1. DATA CONTROLLER
Business ID: 0629706-0
Mustionkatu 2, 20750 Turku, Finland
2. CONTACT PERSON REGARDING REGISTERS
tel. +358 201 226 600
3. NAMES OF REGISTERS
Triolab Oy’s corporate customer, invoicing and marketing registers.
4. PURPOSE AND GROUNDS FOR PROCESSING PERSONAL DATA
The registers are used to maintain the data of contact persons of Triolab Oy’s existing and potential client companies.
The personal data may be processed for the following purposes:
Managing customer relationships and customer care, and managing, carrying out, developing and monitoring related communications and marketing.
Processing of customer feedback, customer satisfaction data and complaints.
Processing of enquiries and offer requests.
Analysing, statistical work, grouping and reporting of the customer relationship, and other purposes related to the development of the customer relationship and Triolab Oy’s business.
Analysing website visitor volumes and behaviour, and facilitating the sharing of content on social media (cookies).
The customer data in the customer register may also be utilised for profiling in the analysis of service demand and customer behaviour.
The data processing tasks may be outsourced to service providers outside Triolab Oy in accordance with data protection legislation and its restrictions.
5. DATA CONTENT OF REGISTERS
The customer, invoicing and marketing registers may be used to store data such as the following:
Client company’s name and contact information (delivery and invoicing address, email address, phone number) and the company’s contact person’s name and contact information (email address and phone number).
Customer’s consent, direct marketing permissions and prohibitions.
Data on the customer relationship, such as the customer’s order data and data on meetings and other contact with Triolab Oy’s customer care and company employees.

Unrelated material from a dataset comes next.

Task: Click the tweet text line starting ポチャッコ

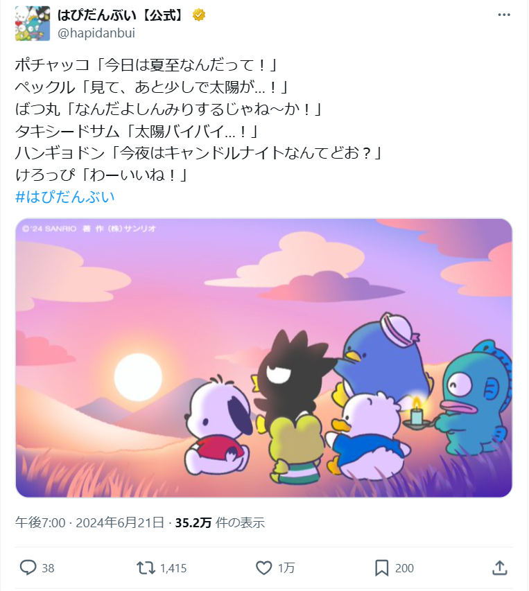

Customer’s purchase history and transaction data, and data on online behaviour on Triolab Oy’s website and online shop.
Participant data (email address, phone number, address, date of birth and allergy information) entered by the customer for events organised by Triolab Oy.
6. REGULAR DATA SOURCES
Personal data is primarily received from the client company, contact person themselves, the company’s website, and from business information systems.

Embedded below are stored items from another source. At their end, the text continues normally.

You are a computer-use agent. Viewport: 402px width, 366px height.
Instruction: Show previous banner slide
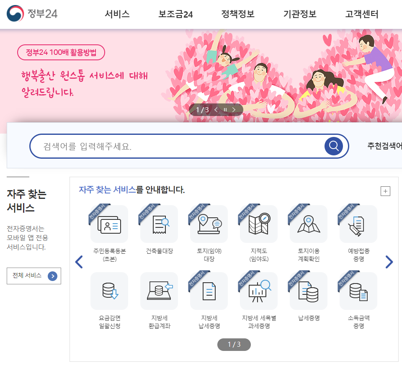(216, 110)
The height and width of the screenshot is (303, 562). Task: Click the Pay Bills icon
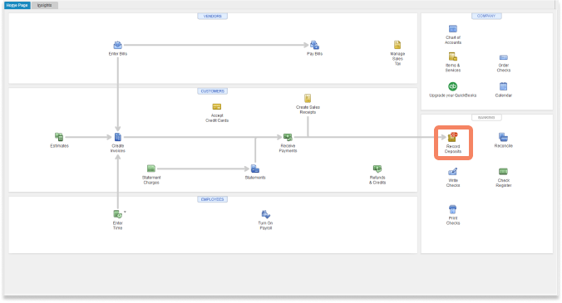click(314, 45)
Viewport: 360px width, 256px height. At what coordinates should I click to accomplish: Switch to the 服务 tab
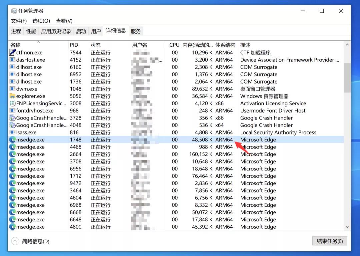pos(135,31)
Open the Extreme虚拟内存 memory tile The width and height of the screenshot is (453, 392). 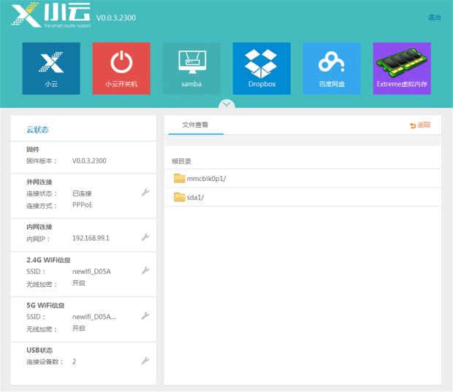402,69
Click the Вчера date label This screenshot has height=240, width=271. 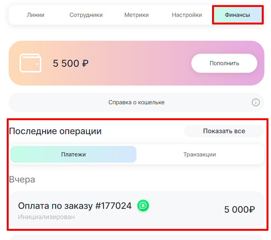click(22, 179)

7. REGULAR DATA SHARING AND TRANSFER OF INFORMATION OUTSIDE THE EUROPEAN UNION OR EUROPEAN ECONOMIC AREA
Personal data will not be transferred outside the European Union or the European Economic Area. However, personal data may be shared within Triolab Oy’s group, and with Triolab Oy’s subcontractors and partners. Any personal data will be anonymised before they are sent to Triolab Oy’s subcontractors and partners.

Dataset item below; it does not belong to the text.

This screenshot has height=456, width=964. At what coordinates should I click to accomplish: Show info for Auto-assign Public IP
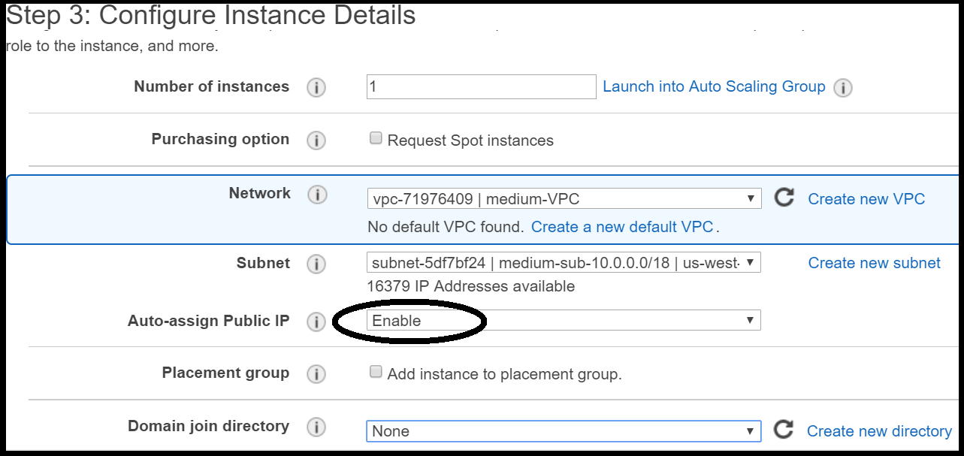(316, 322)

8. DESCRIPTION OF REGISTER PROTECTION PRINCIPLES
Any data on physical media will be kept in locked storage that only separately authorised personnel can access. Digital material can only be accessed by designated personnel with a personal user ID and password. There are different levels of access rights, and each user is granted access rights that are sufficient for their tasks but as limited as possible.
9. RIGHTS RELATED TO PROCESSING OF PERSONAL DATA
A person who is the subject of the customer, invoicing or marketing register has the right to inspect the personal data on them in the register. The person also has the right to request the deletion or correction of erroneous, unnecessary, incomplete or outdated data in the register. The aforementioned requests should be directed in writing to Triolab Oy’s contact person.
A person who is the subject of the customer, invoicing or marketing register also has the right to prohibit Triolab Oy processing personal data on them for the purposes of direct marketing by following instructions on the electronic marketing messages.
10. DELETION AND STORAGE PERIOD OF PERSONAL DATA
Triolab Oy deletes the personal data of customers from the registers when there are no longer commercial justifications to process the data, or when the subject of the register exercises their statutory right to demand Triolab Oy to delete all data on them. However, personal data will not be deleted if the law demands otherwise, or if the contact person is responsible for the safe use of the products they have ordered.